I’m finally free from a long term abusive relationship and I treasure my freedom too much to ever risk it again
When I was a child I saw marriages that I thought would last forever break and ruin and I don’t want to go through that or put other people through it. Besides, it is an outdated practice in which I want no part. I am happy single and would preferably stay that way. I don’t want to depend on someone else
“No Longer Necessary”
Marriage is no longer necessary as women do not need to rely on men for financial and housing purposes. Women can now get well-paying jobs, have their own credit cards, rent or purchase a home, and own/lease their own vehicle. It is also unfeasible for disabled people as they lose any money they get from the state once they have “someone to take care of them.” Finally, I am asexual, so I don’t want or need a partner to fulfill any dreams. I prefer to be on my own or with close friends, and I don’t need a spouse for that.
I love my independence! As someone planning to apply to medical school in my early 30s, I can feel confident applying broadly without worrying about someone not wanting to relocate or be in a long distance relationship.
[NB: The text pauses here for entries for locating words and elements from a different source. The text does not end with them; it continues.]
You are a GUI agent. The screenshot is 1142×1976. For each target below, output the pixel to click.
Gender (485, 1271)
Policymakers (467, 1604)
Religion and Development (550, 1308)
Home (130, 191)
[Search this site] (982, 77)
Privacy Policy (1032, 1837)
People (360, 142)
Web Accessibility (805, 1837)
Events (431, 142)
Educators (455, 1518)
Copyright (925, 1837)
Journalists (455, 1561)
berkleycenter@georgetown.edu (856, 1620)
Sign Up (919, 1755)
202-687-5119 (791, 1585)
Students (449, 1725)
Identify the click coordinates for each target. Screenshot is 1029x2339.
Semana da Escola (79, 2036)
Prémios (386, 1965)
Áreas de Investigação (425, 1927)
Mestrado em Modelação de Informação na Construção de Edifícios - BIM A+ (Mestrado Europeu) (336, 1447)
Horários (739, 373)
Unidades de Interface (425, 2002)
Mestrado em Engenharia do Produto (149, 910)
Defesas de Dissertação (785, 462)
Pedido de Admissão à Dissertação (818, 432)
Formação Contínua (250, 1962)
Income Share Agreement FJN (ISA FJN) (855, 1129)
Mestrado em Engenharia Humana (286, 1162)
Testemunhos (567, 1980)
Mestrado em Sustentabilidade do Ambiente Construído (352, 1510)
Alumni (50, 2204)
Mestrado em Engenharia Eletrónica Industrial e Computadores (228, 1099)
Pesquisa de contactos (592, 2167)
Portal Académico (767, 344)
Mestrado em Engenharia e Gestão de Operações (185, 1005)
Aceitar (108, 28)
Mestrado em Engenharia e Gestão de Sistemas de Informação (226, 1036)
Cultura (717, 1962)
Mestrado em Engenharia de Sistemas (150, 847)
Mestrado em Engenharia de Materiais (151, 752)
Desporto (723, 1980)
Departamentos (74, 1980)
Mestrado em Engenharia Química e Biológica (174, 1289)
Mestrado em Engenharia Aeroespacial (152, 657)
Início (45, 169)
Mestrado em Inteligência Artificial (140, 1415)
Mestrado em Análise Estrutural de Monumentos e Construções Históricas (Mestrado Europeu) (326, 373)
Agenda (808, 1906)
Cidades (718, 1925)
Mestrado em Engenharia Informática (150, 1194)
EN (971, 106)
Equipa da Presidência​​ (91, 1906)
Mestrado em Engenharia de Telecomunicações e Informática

I have an easier time focusing on my studies living alone without someone expecting time from me that I can’t give. Not only would I not feel something’s missing if I never marry, but I honestly would be happier being single.
Marriage is generally viewed as a monogamous thing, and I am not a monogamous creature.
I’m a loner who wants to do her own thing. Having to constantly wait for someone else in order to make decisions would drive me insane. Also, I suffered from a debilitating anxiety disorder since I was a teenager and sabotaged any guys’ interest in me because dating caused me so much anxiety. Now it just seems like I’ve missed my chance, but it’s fine because I’m old and set in my ways.
The Divorce Rate
Marriage has a 50 percent chance of failure. Not exactly encouraging odds.